Over deze opdracht: Geef aan waarop verweerder volgens het tekstfragment de opgelegde aanslagen toeristenbelasting heeft gebaseerd.

Tekstfragment:

Eiseres betoogt verder dat het niet is uitgesloten dat verweerder voor enkele van de overnachtingen waarvoor zij is aangeslagen ook toeristenbelasting heeft geïnd bij recreatieparken, waar een gedeelte van haar werknemers is gehuisvest. In bezwaar heeft eiseres een nota overgelegd waarin door een recreatiepark de toeristenbelasting bij haar in rekening is gebracht. Eiseres heeft gesteld dat het aangifteformulier niet de mogelijkheid biedt om hiervan melding te maken. Volgens eiseres ligt het op de weg van verweerder om nader te onderzoeken of sprake is geweest van een dubbele heffing. .
16.
Ook dit betoog slaagt niet. Verweerder heeft de door hem opgelegde aanslagen toeristenbelasting terecht gebaseerd op het aantal overnachtingen zoals genoemd in de aangifte van eiseres. Eiseres kan niet worden gevolgd in haar betoog dat zij bij de aangifte geen melding kon maken van een mogelijke samenloop, omdat het aangifteformulier daartoe geen ruimte bood. Eiseres had haar aangifte samen met een toelichting naar verweerder kunnen sturen. Hierbij komt nog dat verweerder eiseres in het bestreden besluit in de gelegenheid heeft gesteld om aan te tonen dat een gedeelte van de toeristenbelasting waarvoor zij is aangeslagen al bij recreatieparken in rekening is gebracht. Van deze mogelijkheid heeft eiseres geen gebruik gemaakt en ook in beroep heeft eiseres niet nader onderbouwd voor welke overnachtingen er ten onrechte toeristenbelasting bij haar in rekening is gebracht. Naar het oordeel van de rechtbank ligt het, nu eiseres haar standpunt in deze niet nader heeft onderbouwd, niet op de weg van verweerder om dit te onderzoeken.
17.
De rechtbank ziet, gelet op hetgeen onder 8 tot en met 14 is overwogen, aanleiding de rechtsgevolgen van het bestreden besluit, voor zover het betreft de aanslagen toeristenbelasting over 2010 en 2011 (de zaaknummers UTR 12/4674 en UTR 12/4790), in stand te laten.
18.

Aangeleverde gegevens:
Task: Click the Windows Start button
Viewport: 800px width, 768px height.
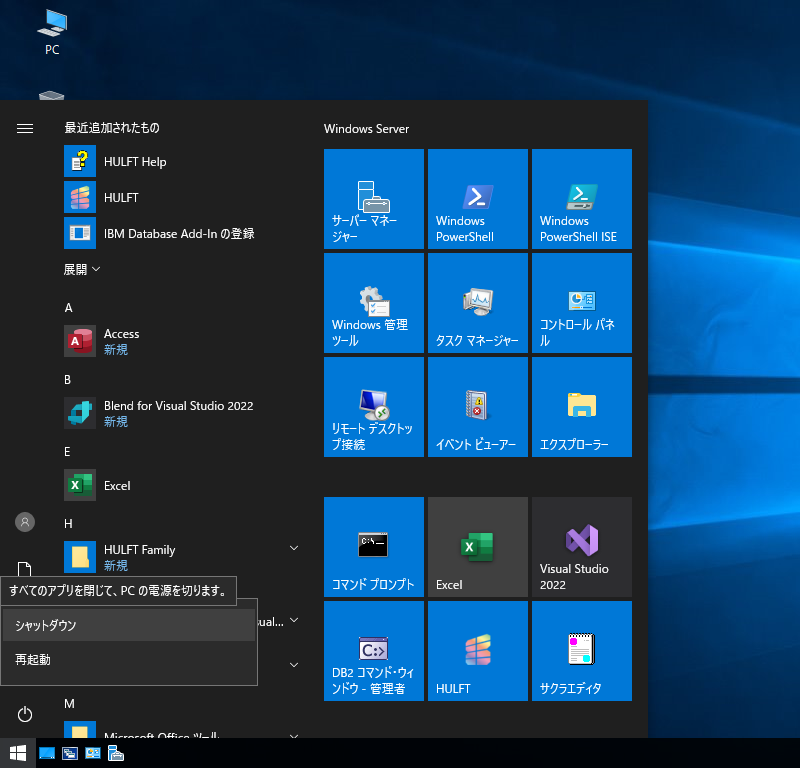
* * *
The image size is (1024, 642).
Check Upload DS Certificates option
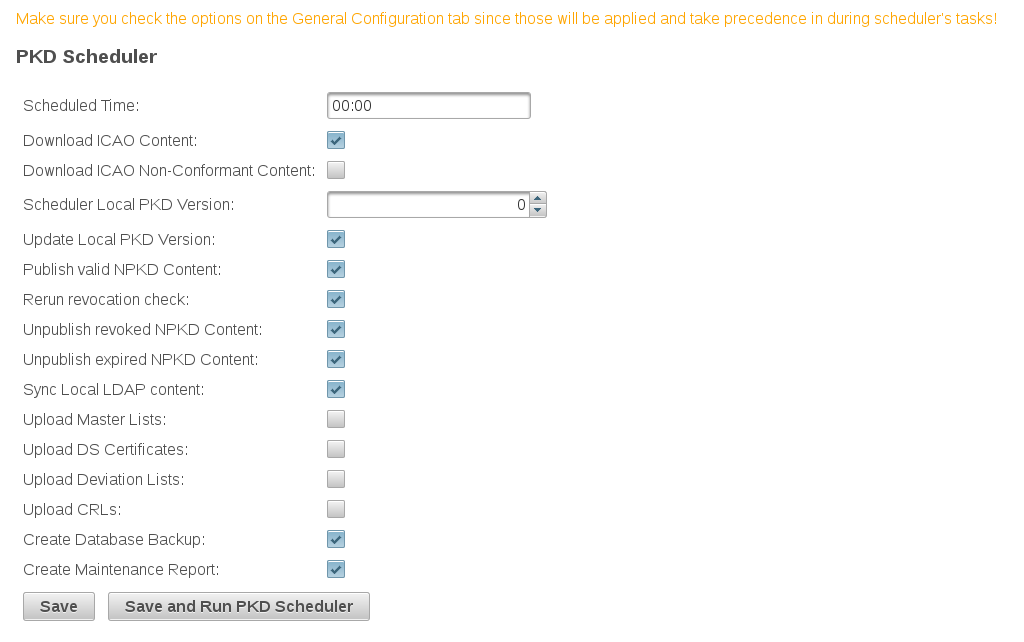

Uitgewerkte opdracht: Op het aantal overnachtingen zoals genoemd in de aangifte van eiseres.